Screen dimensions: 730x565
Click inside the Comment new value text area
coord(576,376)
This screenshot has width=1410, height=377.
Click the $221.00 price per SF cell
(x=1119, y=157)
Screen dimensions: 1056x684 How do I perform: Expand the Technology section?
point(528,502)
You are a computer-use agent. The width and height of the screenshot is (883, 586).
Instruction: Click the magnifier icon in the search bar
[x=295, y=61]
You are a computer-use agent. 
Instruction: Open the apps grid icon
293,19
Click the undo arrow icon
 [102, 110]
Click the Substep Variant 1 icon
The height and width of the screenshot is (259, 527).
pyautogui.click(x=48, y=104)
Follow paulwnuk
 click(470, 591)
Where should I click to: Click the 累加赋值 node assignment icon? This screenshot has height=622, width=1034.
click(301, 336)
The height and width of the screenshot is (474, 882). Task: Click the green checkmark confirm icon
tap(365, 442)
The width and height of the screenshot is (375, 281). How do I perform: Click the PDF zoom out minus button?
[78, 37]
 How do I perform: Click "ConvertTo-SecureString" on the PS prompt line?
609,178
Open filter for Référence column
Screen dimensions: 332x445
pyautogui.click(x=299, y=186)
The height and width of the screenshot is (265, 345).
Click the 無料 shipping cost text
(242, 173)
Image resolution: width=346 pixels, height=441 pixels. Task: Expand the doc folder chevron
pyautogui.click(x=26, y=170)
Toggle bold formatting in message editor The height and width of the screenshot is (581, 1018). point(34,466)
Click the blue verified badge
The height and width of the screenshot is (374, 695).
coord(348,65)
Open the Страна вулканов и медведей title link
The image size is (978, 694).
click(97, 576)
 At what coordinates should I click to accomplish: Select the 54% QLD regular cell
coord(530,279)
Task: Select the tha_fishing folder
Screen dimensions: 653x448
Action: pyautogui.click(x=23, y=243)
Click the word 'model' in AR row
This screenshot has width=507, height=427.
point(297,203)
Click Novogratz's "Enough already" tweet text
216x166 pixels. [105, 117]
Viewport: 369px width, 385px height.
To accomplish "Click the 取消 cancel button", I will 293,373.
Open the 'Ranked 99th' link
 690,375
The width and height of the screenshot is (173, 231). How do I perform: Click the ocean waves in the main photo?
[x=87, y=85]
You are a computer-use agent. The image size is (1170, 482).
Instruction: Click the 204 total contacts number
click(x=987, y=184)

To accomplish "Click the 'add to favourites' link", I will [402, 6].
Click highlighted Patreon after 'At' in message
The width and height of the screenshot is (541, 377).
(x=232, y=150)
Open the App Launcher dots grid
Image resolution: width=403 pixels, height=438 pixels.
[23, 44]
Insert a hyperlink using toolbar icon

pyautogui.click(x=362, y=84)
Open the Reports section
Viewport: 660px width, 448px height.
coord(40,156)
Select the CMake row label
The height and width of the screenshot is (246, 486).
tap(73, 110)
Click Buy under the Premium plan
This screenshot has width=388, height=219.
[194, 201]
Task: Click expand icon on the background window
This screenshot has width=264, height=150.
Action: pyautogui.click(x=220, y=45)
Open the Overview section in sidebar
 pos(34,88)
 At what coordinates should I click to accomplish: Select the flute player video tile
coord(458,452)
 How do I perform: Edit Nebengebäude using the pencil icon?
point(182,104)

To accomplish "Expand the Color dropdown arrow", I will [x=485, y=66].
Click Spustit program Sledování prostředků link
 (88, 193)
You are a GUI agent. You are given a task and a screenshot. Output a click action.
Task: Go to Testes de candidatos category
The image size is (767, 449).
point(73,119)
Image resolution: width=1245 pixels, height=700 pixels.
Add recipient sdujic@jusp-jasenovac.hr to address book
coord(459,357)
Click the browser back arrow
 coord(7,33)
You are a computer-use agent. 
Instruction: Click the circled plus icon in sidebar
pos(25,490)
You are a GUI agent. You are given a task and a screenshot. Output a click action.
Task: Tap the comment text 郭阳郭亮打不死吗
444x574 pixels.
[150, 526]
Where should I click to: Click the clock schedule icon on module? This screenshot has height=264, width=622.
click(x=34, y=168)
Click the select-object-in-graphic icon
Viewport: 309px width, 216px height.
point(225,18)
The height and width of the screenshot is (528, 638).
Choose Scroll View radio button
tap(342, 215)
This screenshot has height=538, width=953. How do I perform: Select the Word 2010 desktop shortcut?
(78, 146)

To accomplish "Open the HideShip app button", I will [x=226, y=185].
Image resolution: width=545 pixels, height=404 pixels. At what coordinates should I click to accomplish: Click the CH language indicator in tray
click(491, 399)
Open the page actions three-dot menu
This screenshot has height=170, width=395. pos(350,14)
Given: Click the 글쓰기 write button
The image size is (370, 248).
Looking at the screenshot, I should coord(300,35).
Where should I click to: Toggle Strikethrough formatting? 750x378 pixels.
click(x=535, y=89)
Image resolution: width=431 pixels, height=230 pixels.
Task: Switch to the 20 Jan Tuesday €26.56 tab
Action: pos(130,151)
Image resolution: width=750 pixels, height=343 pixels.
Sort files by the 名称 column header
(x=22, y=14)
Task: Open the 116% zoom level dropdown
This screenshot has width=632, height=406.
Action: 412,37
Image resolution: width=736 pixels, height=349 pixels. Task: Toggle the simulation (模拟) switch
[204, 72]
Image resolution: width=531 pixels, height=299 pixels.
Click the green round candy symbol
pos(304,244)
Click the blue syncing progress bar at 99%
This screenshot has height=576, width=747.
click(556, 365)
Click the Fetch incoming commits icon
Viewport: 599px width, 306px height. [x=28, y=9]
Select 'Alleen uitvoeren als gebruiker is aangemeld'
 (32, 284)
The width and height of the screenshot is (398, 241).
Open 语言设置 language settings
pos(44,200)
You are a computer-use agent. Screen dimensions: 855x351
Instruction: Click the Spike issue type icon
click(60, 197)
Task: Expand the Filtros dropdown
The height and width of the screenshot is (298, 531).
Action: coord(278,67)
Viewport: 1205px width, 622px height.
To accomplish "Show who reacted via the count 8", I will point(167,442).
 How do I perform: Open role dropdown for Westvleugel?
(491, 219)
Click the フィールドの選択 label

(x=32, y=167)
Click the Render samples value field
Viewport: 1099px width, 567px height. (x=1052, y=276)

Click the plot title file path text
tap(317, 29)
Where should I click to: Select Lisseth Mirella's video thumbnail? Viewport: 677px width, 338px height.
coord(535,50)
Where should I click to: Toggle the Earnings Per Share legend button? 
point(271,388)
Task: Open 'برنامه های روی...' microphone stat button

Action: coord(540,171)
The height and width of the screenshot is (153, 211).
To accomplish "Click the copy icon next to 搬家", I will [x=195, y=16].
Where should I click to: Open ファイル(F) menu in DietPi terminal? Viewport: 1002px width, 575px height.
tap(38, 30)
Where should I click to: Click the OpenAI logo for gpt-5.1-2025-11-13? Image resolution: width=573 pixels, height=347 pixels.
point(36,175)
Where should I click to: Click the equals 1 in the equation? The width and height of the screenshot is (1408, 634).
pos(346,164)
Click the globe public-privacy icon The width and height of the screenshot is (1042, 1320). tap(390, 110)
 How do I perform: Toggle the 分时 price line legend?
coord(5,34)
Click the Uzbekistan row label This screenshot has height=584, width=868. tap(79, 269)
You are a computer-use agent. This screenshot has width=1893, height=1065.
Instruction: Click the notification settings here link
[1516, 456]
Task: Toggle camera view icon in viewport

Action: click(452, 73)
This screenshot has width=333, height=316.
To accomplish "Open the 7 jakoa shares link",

┄┄┄┄┄┄

| Problem requirements |
Repeat the listing above in full, exactly as given.

| Answer for the task |
Screen dimensions: 730x565
Click inside the Comment new value text area
coord(576,376)
This screenshot has width=1410, height=377.
Click the $221.00 price per SF cell
(x=1119, y=157)
Screen dimensions: 1056x684 How do I perform: Expand the Technology section?
point(528,502)
You are a computer-use agent. The width and height of the screenshot is (883, 586).
Instruction: Click the magnifier icon in the search bar
[x=295, y=61]
You are a computer-use agent. 
Instruction: Open the apps grid icon
293,19
Click the undo arrow icon
 [102, 110]
Click the Substep Variant 1 icon
The height and width of the screenshot is (259, 527).
pyautogui.click(x=48, y=104)
Follow paulwnuk
 click(470, 591)
Where should I click to: Click the 累加赋值 node assignment icon? This screenshot has height=622, width=1034.
click(301, 336)
The height and width of the screenshot is (474, 882). Task: Click the green checkmark confirm icon
tap(365, 442)
The width and height of the screenshot is (375, 281). How do I perform: Click the PDF zoom out minus button?
[78, 37]
 How do I perform: Click "ConvertTo-SecureString" on the PS prompt line?
609,178
Open filter for Référence column
Screen dimensions: 332x445
pyautogui.click(x=299, y=186)
The height and width of the screenshot is (265, 345).
Click the 無料 shipping cost text
(242, 173)
Image resolution: width=346 pixels, height=441 pixels. Task: Expand the doc folder chevron
pyautogui.click(x=26, y=170)
Toggle bold formatting in message editor The height and width of the screenshot is (581, 1018). point(34,466)
Click the blue verified badge
The height and width of the screenshot is (374, 695).
coord(348,65)
Open the Страна вулканов и медведей title link
The image size is (978, 694).
click(97, 576)
 At what coordinates should I click to accomplish: Select the 54% QLD regular cell
coord(530,279)
Task: Select the tha_fishing folder
Screen dimensions: 653x448
Action: pyautogui.click(x=23, y=243)
Click the word 'model' in AR row
This screenshot has width=507, height=427.
point(297,203)
Click Novogratz's "Enough already" tweet text
216x166 pixels. [105, 117]
Viewport: 369px width, 385px height.
To accomplish "Click the 取消 cancel button", I will 293,373.
Open the 'Ranked 99th' link
 690,375
The width and height of the screenshot is (173, 231). How do I perform: Click the ocean waves in the main photo?
[x=87, y=85]
You are a computer-use agent. The image size is (1170, 482).
Instruction: Click the 204 total contacts number
click(x=987, y=184)

To accomplish "Click the 'add to favourites' link", I will [402, 6].
Click highlighted Patreon after 'At' in message
The width and height of the screenshot is (541, 377).
(x=232, y=150)
Open the App Launcher dots grid
Image resolution: width=403 pixels, height=438 pixels.
[23, 44]
Insert a hyperlink using toolbar icon

pyautogui.click(x=362, y=84)
Open the Reports section
Viewport: 660px width, 448px height.
coord(40,156)
Select the CMake row label
The height and width of the screenshot is (246, 486).
tap(73, 110)
Click Buy under the Premium plan
This screenshot has width=388, height=219.
[194, 201]
Task: Click expand icon on the background window
This screenshot has width=264, height=150.
Action: pyautogui.click(x=220, y=45)
Open the Overview section in sidebar
 pos(34,88)
 At what coordinates should I click to accomplish: Select the flute player video tile
coord(458,452)
 How do I perform: Edit Nebengebäude using the pencil icon?
point(182,104)

To accomplish "Expand the Color dropdown arrow", I will [x=485, y=66].
Click Spustit program Sledování prostředků link
 (88, 193)
You are a GUI agent. You are given a task and a screenshot. Output a click action.
Task: Go to Testes de candidatos category
The image size is (767, 449).
point(73,119)
Image resolution: width=1245 pixels, height=700 pixels.
Add recipient sdujic@jusp-jasenovac.hr to address book
coord(459,357)
Click the browser back arrow
 coord(7,33)
You are a computer-use agent. 
Instruction: Click the circled plus icon in sidebar
pos(25,490)
You are a GUI agent. You are given a task and a screenshot. Output a click action.
Task: Tap the comment text 郭阳郭亮打不死吗
444x574 pixels.
[150, 526]
Where should I click to: Click the clock schedule icon on module? This screenshot has height=264, width=622.
click(x=34, y=168)
Click the select-object-in-graphic icon
Viewport: 309px width, 216px height.
point(225,18)
The height and width of the screenshot is (528, 638).
Choose Scroll View radio button
tap(342, 215)
This screenshot has height=538, width=953. How do I perform: Select the Word 2010 desktop shortcut?
(78, 146)

To accomplish "Open the HideShip app button", I will [x=226, y=185].
Image resolution: width=545 pixels, height=404 pixels. At what coordinates should I click to accomplish: Click the CH language indicator in tray
click(491, 399)
Open the page actions three-dot menu
This screenshot has height=170, width=395. pos(350,14)
Given: Click the 글쓰기 write button
The image size is (370, 248).
Looking at the screenshot, I should coord(300,35).
Where should I click to: Toggle Strikethrough formatting? 750x378 pixels.
click(x=535, y=89)
Image resolution: width=431 pixels, height=230 pixels.
Task: Switch to the 20 Jan Tuesday €26.56 tab
Action: pos(130,151)
Image resolution: width=750 pixels, height=343 pixels.
Sort files by the 名称 column header
(x=22, y=14)
Task: Open the 116% zoom level dropdown
This screenshot has width=632, height=406.
Action: 412,37
Image resolution: width=736 pixels, height=349 pixels. Task: Toggle the simulation (模拟) switch
[204, 72]
Image resolution: width=531 pixels, height=299 pixels.
Click the green round candy symbol
pos(304,244)
Click the blue syncing progress bar at 99%
This screenshot has height=576, width=747.
click(556, 365)
Click the Fetch incoming commits icon
Viewport: 599px width, 306px height. [x=28, y=9]
Select 'Alleen uitvoeren als gebruiker is aangemeld'
 (32, 284)
The width and height of the screenshot is (398, 241).
Open 语言设置 language settings
pos(44,200)
You are a computer-use agent. Screen dimensions: 855x351
Instruction: Click the Spike issue type icon
click(60, 197)
Task: Expand the Filtros dropdown
The height and width of the screenshot is (298, 531).
Action: coord(278,67)
Viewport: 1205px width, 622px height.
To accomplish "Show who reacted via the count 8", I will point(167,442).
 How do I perform: Open role dropdown for Westvleugel?
(491, 219)
Click the フィールドの選択 label

(x=32, y=167)
Click the Render samples value field
Viewport: 1099px width, 567px height. (x=1052, y=276)

Click the plot title file path text
tap(317, 29)
Where should I click to: Select Lisseth Mirella's video thumbnail? Viewport: 677px width, 338px height.
coord(535,50)
Where should I click to: Toggle the Earnings Per Share legend button? 
point(271,388)
Task: Open 'برنامه های روی...' microphone stat button

Action: coord(540,171)
The height and width of the screenshot is (153, 211).
To accomplish "Click the copy icon next to 搬家", I will [x=195, y=16].
Where should I click to: Open ファイル(F) menu in DietPi terminal? Viewport: 1002px width, 575px height.
tap(38, 30)
Where should I click to: Click the OpenAI logo for gpt-5.1-2025-11-13? Image resolution: width=573 pixels, height=347 pixels.
point(36,175)
Where should I click to: Click the equals 1 in the equation? The width and height of the screenshot is (1408, 634).
pos(346,164)
Click the globe public-privacy icon The width and height of the screenshot is (1042, 1320). tap(390, 110)
 How do I perform: Toggle the 分时 price line legend?
coord(5,34)
Click the Uzbekistan row label This screenshot has height=584, width=868. tap(79, 269)
You are a computer-use agent. This screenshot has width=1893, height=1065.
Instruction: Click the notification settings here link
[1516, 456]
Task: Toggle camera view icon in viewport

Action: click(452, 73)
This screenshot has width=333, height=316.
To accomplish "Open the 7 jakoa shares link",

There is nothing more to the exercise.